A Baseball-less Future?

If sitting through the monotony of a four-hour playoff game doesn’t convince you that baseball is a dying sport, take a minute to think about all the recent innovations the four major sports have implemented in order to compete for American attention.

The NBA cracked down on handchecking, allowed zone defenses, and sped up the game by trimming the time needed for a backcourt violation and resetting the shot clock to 14 seconds instead of 24 seconds after a foul. The result is a game with more speed and more space for players.

The NHL cracked down on obstruction penalties, forbade the goalie from handling the puck in corners, allowed two line passes, and changed the offside rules to allow “tagging up.” The result is a game with more speed,  more space for players, and 90% fewer arbitrary play stoppages.

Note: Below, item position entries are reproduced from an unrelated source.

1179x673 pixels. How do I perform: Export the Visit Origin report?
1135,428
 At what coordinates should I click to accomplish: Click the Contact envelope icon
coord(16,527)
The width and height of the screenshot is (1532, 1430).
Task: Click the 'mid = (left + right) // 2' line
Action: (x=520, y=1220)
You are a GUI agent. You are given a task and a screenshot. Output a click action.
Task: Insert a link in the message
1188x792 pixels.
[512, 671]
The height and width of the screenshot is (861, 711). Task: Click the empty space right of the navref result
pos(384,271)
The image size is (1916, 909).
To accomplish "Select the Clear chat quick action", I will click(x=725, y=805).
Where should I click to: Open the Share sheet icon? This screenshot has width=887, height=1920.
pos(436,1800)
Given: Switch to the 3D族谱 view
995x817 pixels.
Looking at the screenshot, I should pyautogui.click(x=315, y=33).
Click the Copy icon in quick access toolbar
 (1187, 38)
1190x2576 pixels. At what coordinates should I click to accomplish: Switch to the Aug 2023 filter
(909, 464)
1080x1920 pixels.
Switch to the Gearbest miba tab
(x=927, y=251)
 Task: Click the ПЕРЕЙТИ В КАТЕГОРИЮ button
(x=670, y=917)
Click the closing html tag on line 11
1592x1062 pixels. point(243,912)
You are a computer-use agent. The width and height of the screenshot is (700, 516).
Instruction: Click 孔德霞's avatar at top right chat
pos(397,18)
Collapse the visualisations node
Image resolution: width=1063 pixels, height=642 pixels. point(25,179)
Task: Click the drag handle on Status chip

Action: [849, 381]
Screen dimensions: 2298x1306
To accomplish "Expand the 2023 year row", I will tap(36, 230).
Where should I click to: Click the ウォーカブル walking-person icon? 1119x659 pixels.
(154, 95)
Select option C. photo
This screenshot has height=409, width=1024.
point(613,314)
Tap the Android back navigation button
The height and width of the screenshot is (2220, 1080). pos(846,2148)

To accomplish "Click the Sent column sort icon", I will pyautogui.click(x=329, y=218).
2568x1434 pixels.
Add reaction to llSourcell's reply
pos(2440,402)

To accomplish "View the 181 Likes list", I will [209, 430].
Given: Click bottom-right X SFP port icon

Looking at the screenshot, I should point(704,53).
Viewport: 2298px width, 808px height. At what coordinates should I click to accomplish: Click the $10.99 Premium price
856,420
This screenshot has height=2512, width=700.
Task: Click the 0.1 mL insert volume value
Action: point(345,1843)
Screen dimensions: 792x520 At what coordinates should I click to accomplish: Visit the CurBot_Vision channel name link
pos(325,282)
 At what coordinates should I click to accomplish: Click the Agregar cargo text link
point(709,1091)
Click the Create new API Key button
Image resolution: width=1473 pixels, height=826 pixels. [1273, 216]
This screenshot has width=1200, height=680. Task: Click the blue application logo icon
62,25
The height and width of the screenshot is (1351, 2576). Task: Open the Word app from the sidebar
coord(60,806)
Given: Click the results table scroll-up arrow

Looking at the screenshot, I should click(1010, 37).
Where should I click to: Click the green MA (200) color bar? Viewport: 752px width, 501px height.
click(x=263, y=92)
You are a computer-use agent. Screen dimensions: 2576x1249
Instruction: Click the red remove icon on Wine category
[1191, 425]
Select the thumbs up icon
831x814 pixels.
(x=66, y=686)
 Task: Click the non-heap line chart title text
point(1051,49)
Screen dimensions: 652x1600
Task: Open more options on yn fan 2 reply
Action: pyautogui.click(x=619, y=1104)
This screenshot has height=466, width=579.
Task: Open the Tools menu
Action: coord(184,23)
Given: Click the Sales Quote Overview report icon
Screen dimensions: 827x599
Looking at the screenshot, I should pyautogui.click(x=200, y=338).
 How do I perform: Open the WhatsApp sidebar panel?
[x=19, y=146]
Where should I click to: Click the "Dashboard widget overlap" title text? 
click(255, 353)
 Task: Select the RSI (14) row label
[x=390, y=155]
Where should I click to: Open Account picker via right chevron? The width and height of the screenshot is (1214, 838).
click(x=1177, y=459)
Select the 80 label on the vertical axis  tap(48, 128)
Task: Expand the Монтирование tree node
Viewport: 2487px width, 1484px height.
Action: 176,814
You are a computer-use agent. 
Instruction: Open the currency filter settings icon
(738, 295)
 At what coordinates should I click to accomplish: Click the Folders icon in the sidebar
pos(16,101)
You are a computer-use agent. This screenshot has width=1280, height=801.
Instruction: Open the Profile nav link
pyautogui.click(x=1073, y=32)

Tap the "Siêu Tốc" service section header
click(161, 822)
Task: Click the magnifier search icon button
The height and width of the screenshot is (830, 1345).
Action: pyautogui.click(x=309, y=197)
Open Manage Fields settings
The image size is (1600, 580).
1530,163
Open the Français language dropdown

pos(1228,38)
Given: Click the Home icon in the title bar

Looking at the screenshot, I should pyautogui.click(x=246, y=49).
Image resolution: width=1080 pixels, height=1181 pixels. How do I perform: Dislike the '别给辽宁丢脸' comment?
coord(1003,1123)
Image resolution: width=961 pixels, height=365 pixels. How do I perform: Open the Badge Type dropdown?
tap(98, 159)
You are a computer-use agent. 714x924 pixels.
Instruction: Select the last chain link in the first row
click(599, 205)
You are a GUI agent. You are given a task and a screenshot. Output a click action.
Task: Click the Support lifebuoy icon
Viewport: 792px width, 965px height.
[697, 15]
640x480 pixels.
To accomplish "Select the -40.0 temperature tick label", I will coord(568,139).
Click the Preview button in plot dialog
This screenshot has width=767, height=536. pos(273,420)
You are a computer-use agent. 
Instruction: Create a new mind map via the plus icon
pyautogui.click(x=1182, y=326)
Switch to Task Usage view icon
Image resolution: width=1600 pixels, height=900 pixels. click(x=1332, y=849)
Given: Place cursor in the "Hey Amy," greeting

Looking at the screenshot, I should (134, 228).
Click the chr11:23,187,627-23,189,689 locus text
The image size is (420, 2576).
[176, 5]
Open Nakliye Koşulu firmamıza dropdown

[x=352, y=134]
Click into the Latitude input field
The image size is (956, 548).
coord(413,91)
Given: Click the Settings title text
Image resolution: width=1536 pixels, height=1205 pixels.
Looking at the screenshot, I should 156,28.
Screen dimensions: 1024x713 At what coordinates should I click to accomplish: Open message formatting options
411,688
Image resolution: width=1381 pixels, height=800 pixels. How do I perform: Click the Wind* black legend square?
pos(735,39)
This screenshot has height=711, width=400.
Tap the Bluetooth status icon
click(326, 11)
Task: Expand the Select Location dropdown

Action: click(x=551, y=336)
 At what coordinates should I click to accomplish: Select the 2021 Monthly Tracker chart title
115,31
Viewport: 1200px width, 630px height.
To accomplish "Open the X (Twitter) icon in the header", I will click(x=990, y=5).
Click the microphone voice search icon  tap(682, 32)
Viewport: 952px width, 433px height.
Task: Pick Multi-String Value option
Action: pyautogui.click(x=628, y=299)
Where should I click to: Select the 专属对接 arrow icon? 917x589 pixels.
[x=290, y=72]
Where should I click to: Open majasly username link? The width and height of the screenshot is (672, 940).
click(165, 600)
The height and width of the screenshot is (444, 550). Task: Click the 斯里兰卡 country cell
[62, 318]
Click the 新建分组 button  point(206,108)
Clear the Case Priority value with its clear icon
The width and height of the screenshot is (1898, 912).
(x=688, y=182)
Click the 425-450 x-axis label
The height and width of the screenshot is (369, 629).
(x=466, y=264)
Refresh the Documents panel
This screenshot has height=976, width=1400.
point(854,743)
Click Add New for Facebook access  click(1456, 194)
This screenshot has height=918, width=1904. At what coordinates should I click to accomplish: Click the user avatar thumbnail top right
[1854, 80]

The NFL cracked down on the physical play of defensive backs. The result is game with more speed and more offense. (The NFL has actually made few changes, but they don’t really need to because NFL popularity continues to grow.)

Meanwhile, professional baseball has done nothing.  Batters step out of the box after after pitch. If by some miracle they don’t, you can count on the pitcher to take a walk around the rubber.  There is now more time between a pitch in a baseball game then there is between plays in an NFL game. That’s astounding.  A baseball game is too slow to watch on a DVR.  And I won’t even get into MLB’s indefensible decision to avoid instituting a rational instant replay policy (what’s wrong with the NFL’s two challenge system?) until there’s some disastrous poststeason event that allows a backlash-free implementation.

How can anybody associated with pro baseball think it can compete for increasingly short attention spans?  Once baby boomers start dying, the fans (and the pile of moolah everybody has beenn swimming in) will be gone.